Data for the task below:

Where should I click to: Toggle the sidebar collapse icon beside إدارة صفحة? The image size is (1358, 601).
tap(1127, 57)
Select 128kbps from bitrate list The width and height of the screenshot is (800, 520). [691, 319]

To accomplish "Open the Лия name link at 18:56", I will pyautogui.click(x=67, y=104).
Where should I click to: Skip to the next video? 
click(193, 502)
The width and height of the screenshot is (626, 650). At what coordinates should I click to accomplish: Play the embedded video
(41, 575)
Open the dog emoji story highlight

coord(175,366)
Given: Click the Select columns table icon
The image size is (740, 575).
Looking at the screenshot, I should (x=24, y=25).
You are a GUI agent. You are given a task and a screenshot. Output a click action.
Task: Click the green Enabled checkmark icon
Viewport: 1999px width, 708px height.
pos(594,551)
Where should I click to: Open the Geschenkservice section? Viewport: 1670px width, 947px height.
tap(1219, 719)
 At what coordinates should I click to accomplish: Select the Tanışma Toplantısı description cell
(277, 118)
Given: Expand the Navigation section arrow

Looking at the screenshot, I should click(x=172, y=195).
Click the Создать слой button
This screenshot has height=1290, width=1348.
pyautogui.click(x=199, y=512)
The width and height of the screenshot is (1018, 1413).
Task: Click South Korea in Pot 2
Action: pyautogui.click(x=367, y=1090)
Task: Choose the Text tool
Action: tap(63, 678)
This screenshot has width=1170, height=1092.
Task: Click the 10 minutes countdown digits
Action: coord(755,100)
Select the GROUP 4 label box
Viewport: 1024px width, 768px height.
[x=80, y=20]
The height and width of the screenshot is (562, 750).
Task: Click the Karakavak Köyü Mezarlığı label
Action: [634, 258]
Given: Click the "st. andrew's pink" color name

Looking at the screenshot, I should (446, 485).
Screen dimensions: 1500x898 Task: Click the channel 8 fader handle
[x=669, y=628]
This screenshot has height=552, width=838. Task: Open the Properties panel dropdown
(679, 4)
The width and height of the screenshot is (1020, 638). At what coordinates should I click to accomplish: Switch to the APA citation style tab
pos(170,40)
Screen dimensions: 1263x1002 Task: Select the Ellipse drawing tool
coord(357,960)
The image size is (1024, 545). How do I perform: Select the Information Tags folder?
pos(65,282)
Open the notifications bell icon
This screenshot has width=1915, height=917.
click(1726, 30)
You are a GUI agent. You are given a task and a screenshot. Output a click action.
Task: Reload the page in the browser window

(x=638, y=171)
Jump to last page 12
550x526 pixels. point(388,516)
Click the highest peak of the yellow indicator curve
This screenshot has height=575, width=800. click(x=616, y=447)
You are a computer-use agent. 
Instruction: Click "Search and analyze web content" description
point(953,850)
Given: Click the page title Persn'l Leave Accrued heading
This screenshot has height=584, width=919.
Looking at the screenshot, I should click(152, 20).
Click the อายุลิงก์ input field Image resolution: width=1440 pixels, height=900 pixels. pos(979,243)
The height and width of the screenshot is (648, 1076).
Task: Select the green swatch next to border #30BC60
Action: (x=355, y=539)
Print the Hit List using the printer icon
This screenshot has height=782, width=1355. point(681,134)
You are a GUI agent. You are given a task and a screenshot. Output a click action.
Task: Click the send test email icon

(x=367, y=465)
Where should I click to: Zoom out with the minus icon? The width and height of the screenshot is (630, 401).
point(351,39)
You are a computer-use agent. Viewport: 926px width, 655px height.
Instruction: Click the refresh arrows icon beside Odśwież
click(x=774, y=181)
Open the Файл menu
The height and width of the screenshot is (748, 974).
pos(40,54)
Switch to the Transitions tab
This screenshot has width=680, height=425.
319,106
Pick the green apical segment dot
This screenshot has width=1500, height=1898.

End of Data for the task.

Action item: State the number of lines in the records that include the string "computer", without any other words.

Response to this exercise: 2